##### Records supplied #####

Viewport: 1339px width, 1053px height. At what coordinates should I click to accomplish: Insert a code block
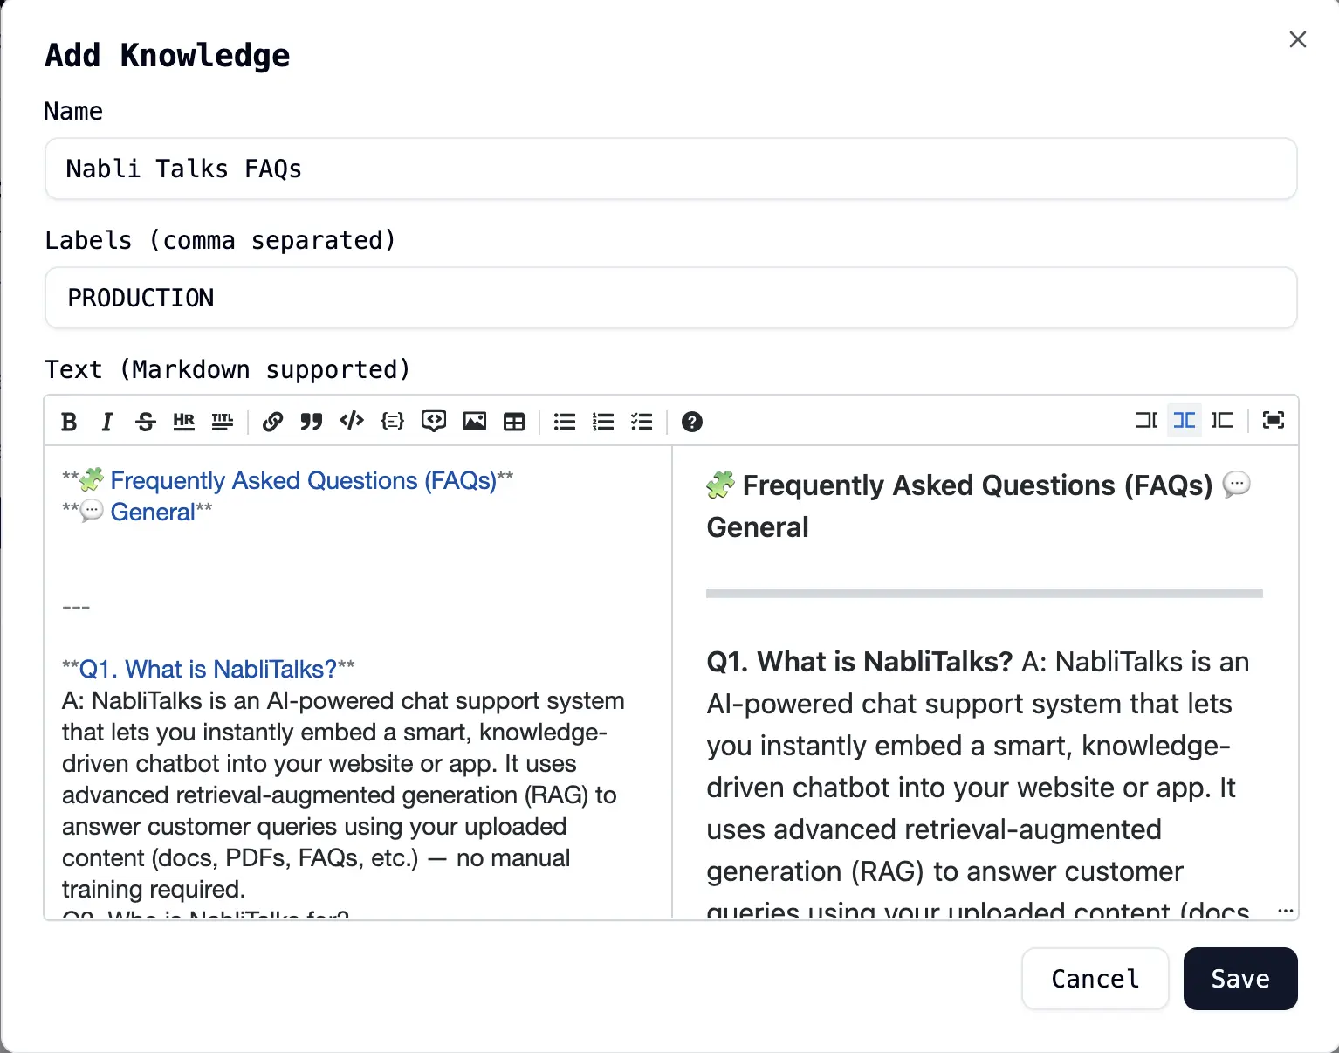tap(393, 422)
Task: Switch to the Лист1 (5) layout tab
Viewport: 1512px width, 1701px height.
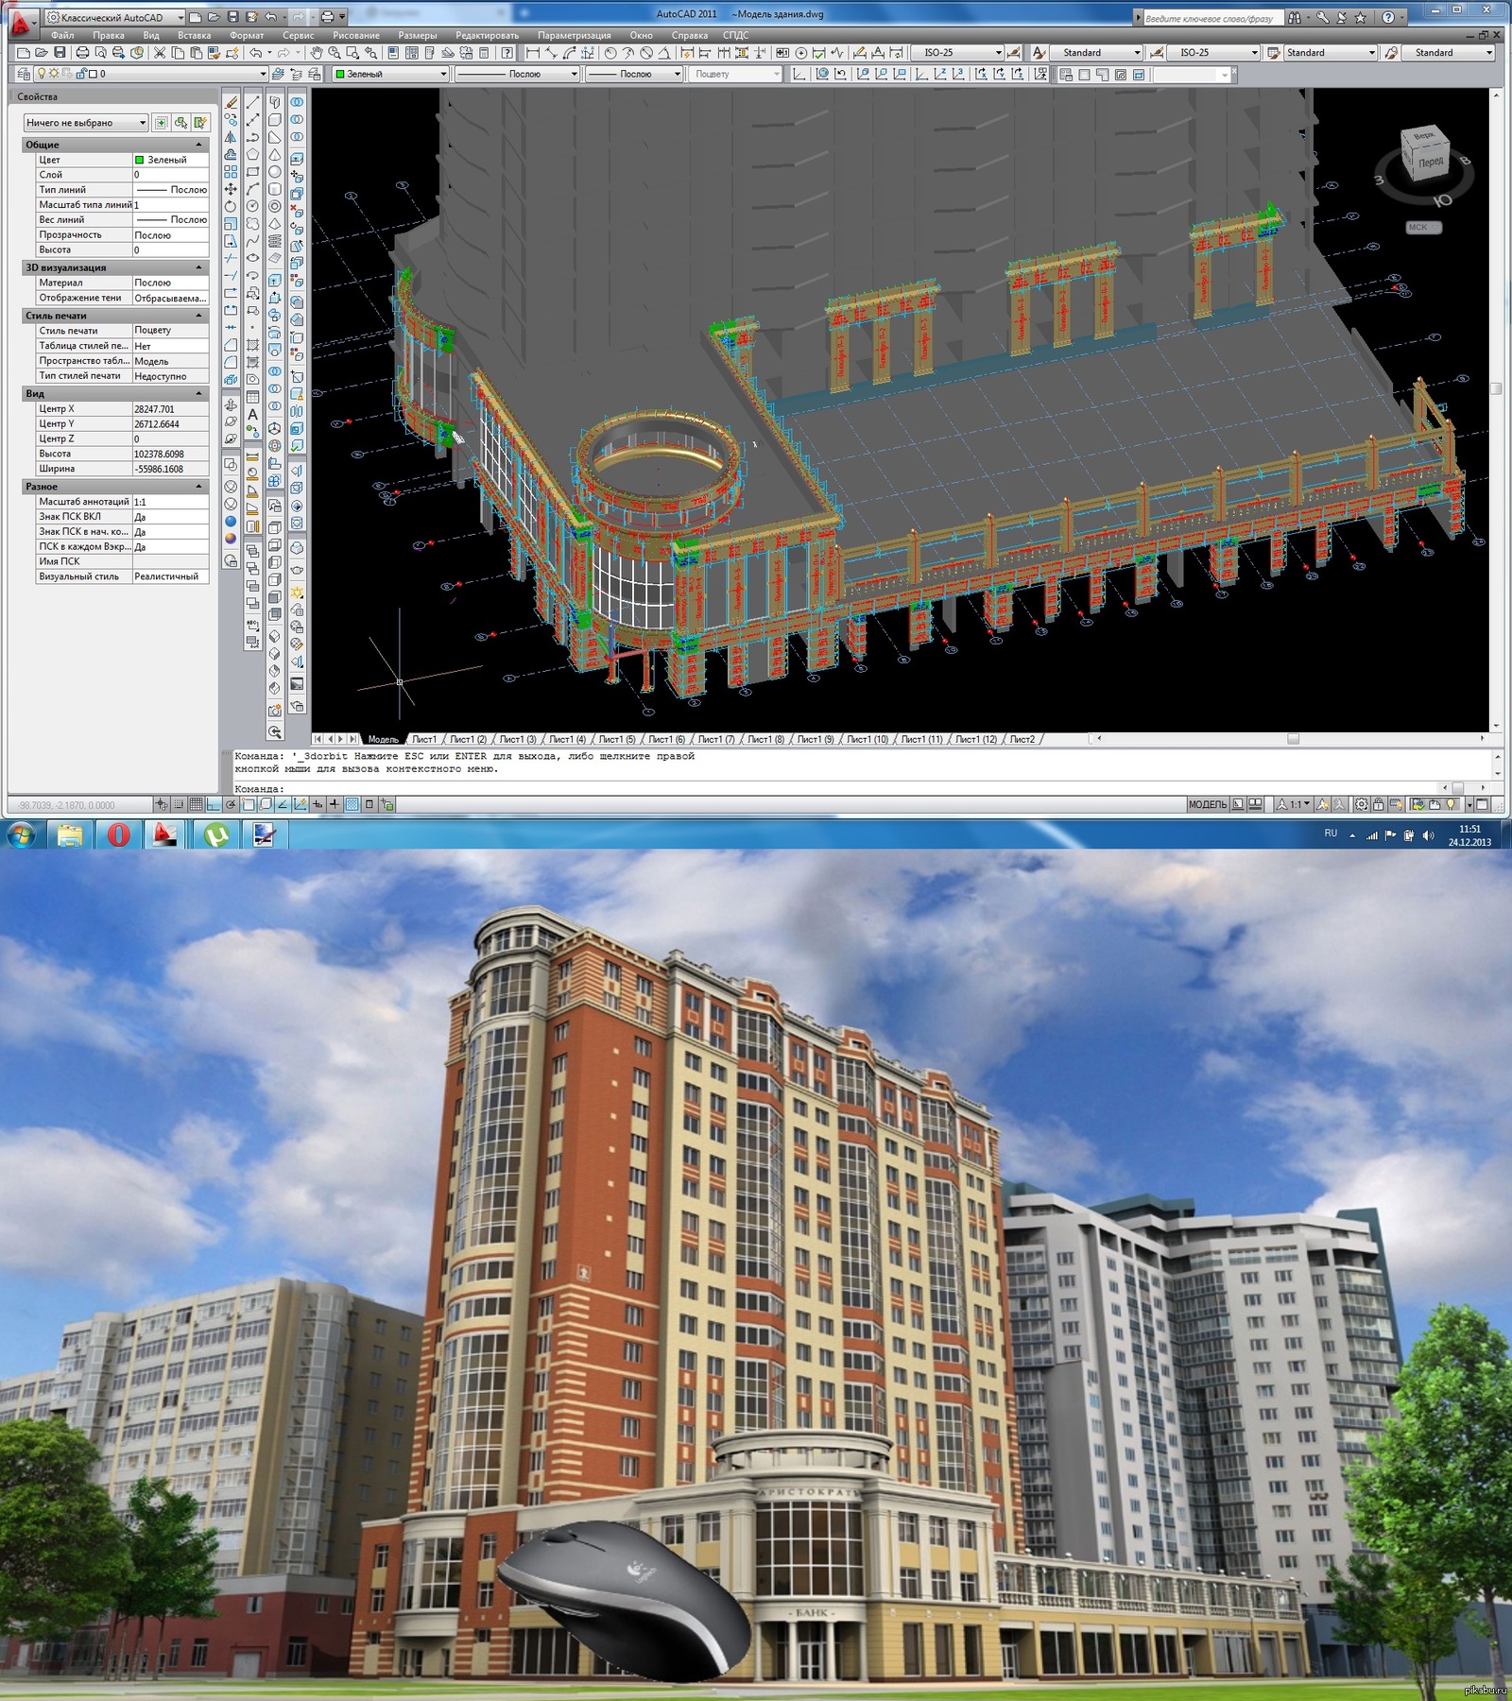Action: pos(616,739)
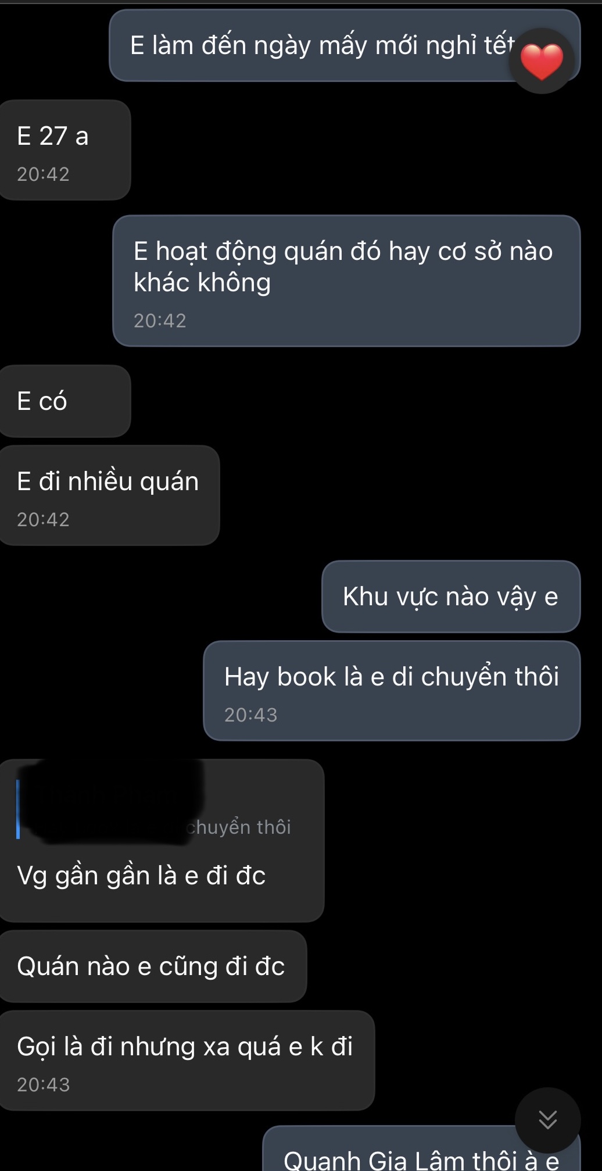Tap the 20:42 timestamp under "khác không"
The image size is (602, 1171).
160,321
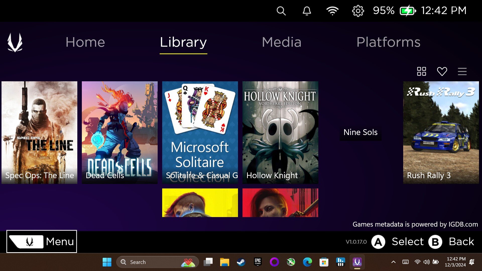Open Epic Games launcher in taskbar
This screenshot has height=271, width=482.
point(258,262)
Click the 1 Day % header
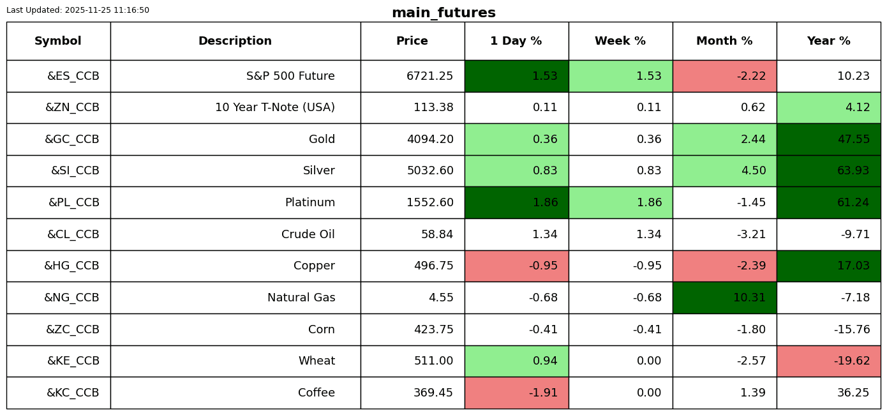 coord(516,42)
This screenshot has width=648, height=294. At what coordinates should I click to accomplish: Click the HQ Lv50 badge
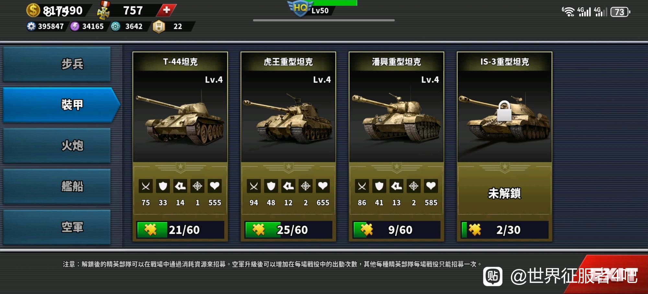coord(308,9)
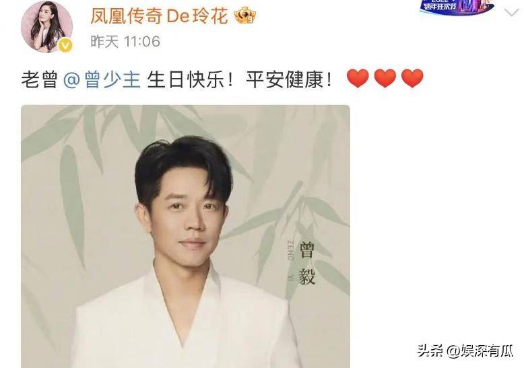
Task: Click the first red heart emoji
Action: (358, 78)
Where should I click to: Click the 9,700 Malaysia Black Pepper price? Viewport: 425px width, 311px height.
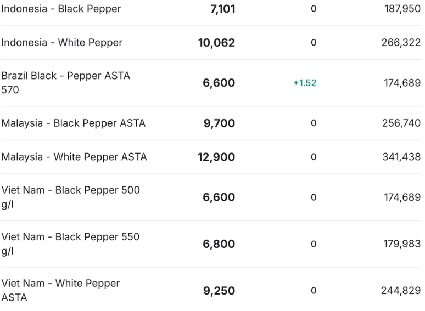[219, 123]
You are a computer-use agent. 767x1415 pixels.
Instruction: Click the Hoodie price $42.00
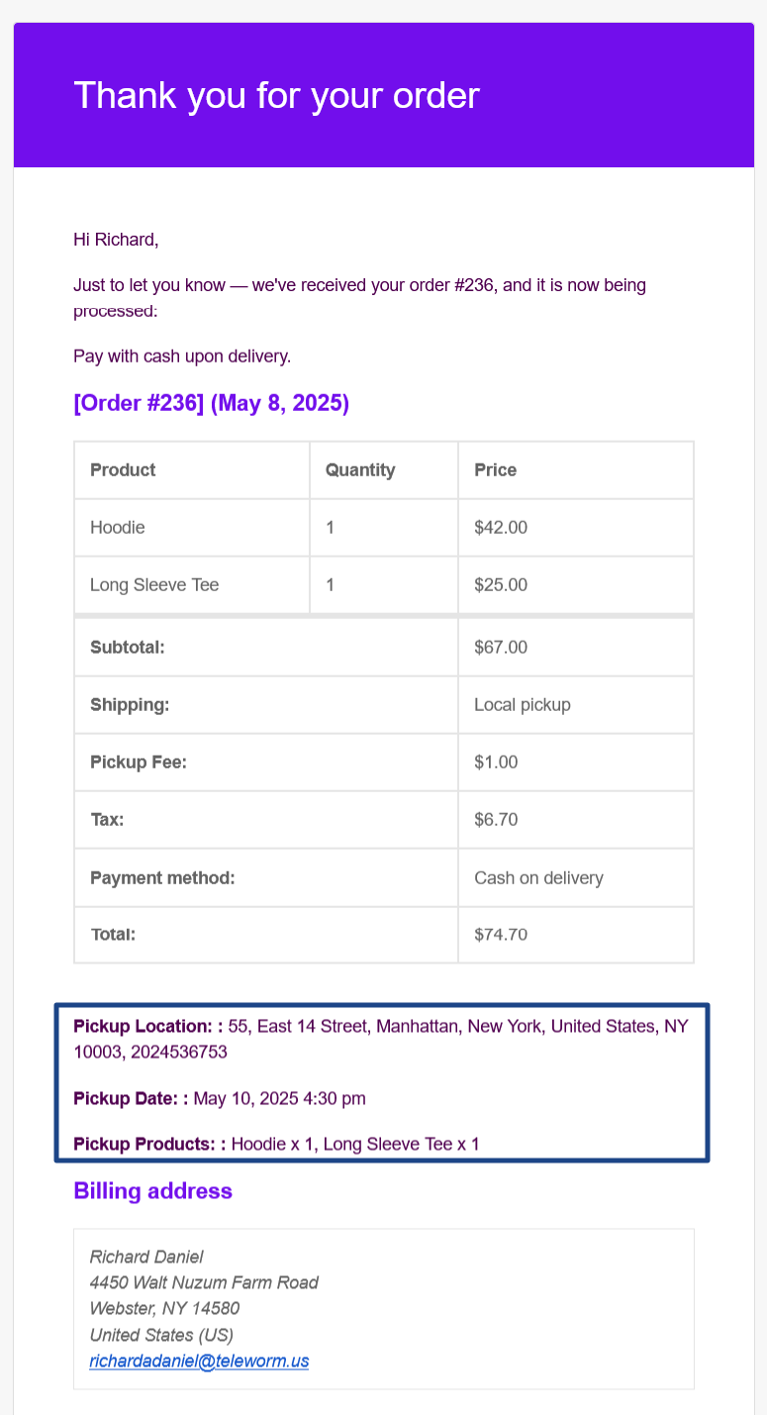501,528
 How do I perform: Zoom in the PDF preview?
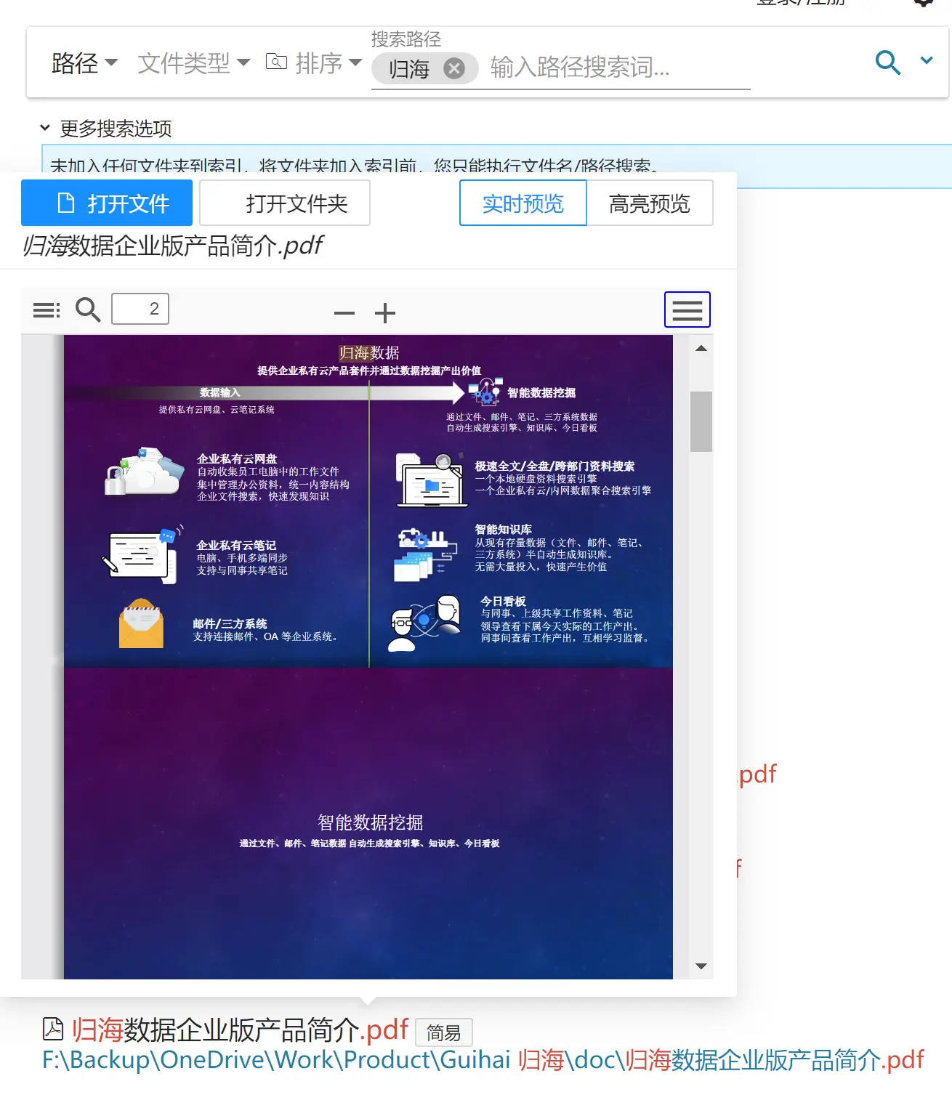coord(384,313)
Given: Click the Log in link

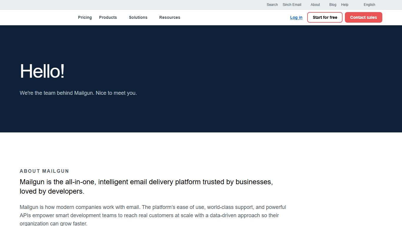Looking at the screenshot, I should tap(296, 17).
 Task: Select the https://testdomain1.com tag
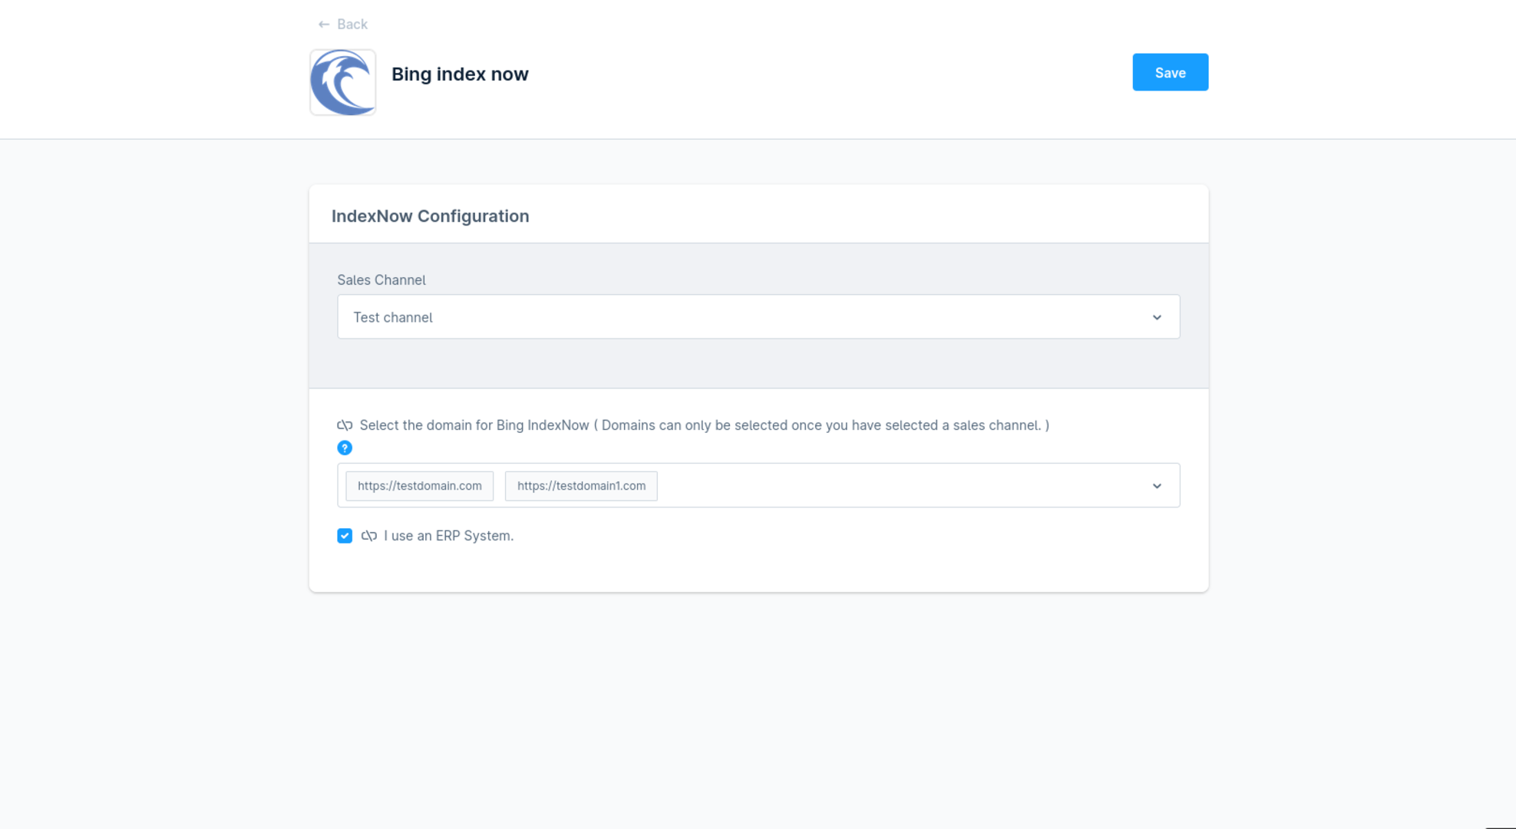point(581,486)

#####

• [Problem description]: Can you write out every line above word for word, leaving out the pictures?

• [Answer to the problem]:
Viewport: 1339px width, 1053px height. At what coordinates should I click to accomplish: Insert a code block
tap(393, 422)
Task: Switch to the Лист1 (5) layout tab
Viewport: 1512px width, 1701px height.
Action: pos(616,739)
Tap the 20:42 timestamp under "khác không"
The image size is (602, 1171).
160,321
Open Epic Games launcher in taskbar
This screenshot has height=271, width=482.
point(258,262)
Click the 1 Day % header
 coord(516,42)
This screenshot has width=648, height=294. At what coordinates should I click to accomplish: Click the HQ Lv50 badge
coord(308,9)
Task: Click the first red heart emoji
Action: (358, 78)
Where should I click to: Click the 9,700 Malaysia Black Pepper price? Viewport: 425px width, 311px height.
[219, 123]
You are a computer-use agent. 767x1415 pixels.
Instruction: Click the Hoodie price $42.00
501,528
 How do I perform: Zoom in the PDF preview?
coord(384,313)
Given: Click the Log in link

Looking at the screenshot, I should tap(296, 17).
 Task: Select the https://testdomain1.com tag
point(581,486)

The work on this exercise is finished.